If you search for the keyword “psychology” on Instagram, dozens of profiles are immediately displayed. If you expand the search to the English-speaking world, there are many more, with sometimes hundreds of thousands of subscribers. The psychologist Angelina Hahn offers a very diverse range of therapeutic content. “There are good therapists and doctors who make mental health topics available to the general public. But there are also laypeople who are perhaps just studying it,” she says in the run-up to World Mental Health Day on October 10th.

Two psychologists have clear positions on this

Although it sounds like stupid internet chatter, it doesn’t always have to be negative. “I think it’s a great thing that mental illnesses are being talked about more, and young people in particular are being made aware of these issues,” says Schmidt. Hahn also sees it similarly. “I think it’s nice that the topic is made accessible to people in this way. For the older generation it might still be taboo.” In her opinion, such offers also reduced the inhibition threshold to seek real help. “And: I think it gives people the feeling that they are not alone.”

Because: The internet is of course not just about ADHD (attention deficit hyperactivity disorder), says Schmidt. “Depression, narcissism, fears: these are diagnoses that often appear in such articles.” In his opinion, this is also because such clinical pictures are supposedly easier to recognize at first glance. “And many people think they have some idea about mental illness.”

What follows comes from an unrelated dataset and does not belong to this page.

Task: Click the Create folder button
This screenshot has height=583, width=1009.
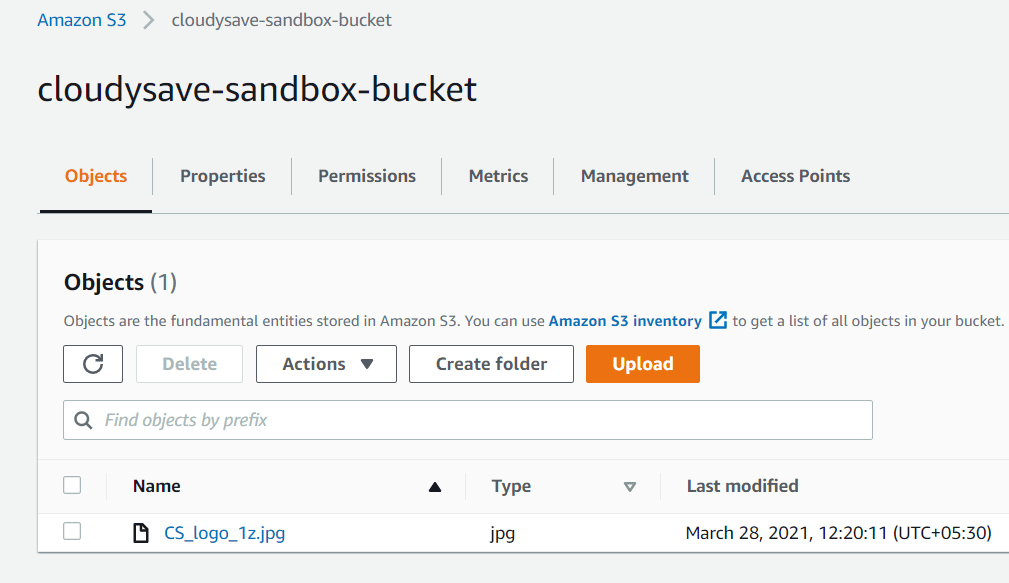Action: 492,364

No panacea for psychological suffering

Just as you don’t have to stay alone with your suffering, you also need to be careful when conducting self-analyses, says the psychologist. “I always notice with my clients that they get information from social media and then try to apply it to their own feelings,” says Schmidt. “However, self-diagnoses are doubtful, even dangerous, and often not appropriate.” As with other medical issues, the diagnosis of a mental illness requires a lot of knowledge and tools. There are also no patent recipes, as mental illnesses in particular can have very individual characteristics. “Many guides do not do justice to the complexity of a clinical picture.”

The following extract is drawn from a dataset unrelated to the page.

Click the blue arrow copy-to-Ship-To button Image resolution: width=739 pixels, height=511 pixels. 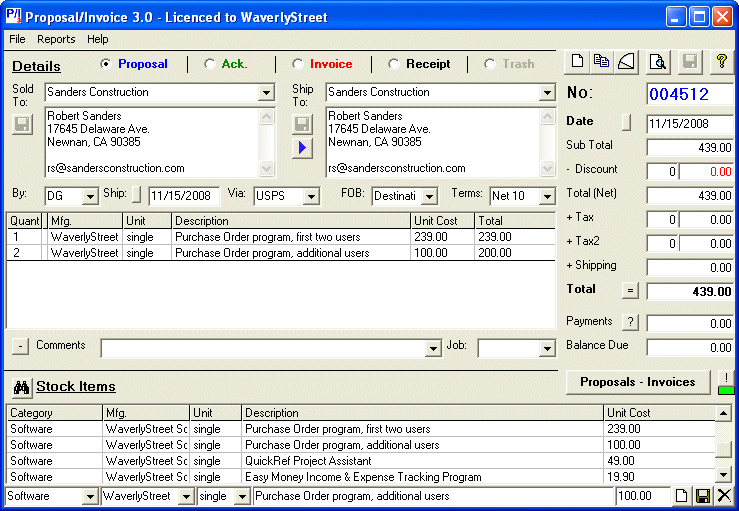(302, 148)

The Professional Association of German Psychologists advises checking the profiles carefully. “Who releases the information, what interests may be associated with it, how serious and confidential is the source and how complete is the information?” says association president Thordis Bethlehem. She urges caution: people hardly see their own strengths, resources and opportunities in crises. However, the focus on stress, problems and deficits makes them receptive to self-diagnosis. Therapy “out of the box” doesn’t really do justice to what people need.

Mental illness is not a marginal phenomenon

In Germany, around a quarter of adults are affected by a mental illness every year, writes the German Society for Psychiatry and Psychotherapy, Psychosomatics and Neurology. Of these 17.8 million people, only around a fifth (18.9 percent) would contact relevant experts. According to this year’s figures, anxiety disorders, mood disorders such as depression and alcohol and drug use disorders are among the most common mental illnesses. Statistically, people with mental illness have a life expectancy that is ten years shorter.

During “Mental Health Week” from October 10th to 20th, an action alliance is drawing attention to the importance of the topic. The theme week is a call to take psychological stress in yourself and those around you seriously, said Health Minister Karl Lauterbach (SPD), patron of the action week, in a welcoming speech. Around 500 face-to-face and online events as part of the theme week draw attention to existing offers of help. The Mental Health Action Alliance wants to address fears in times of crisis with the motto “Together, taking the weight off fear”. The aim of the action week is to lower the inhibition threshold “to seek and accept help and support when you are afraid in times of crisis,” said Lauterbach.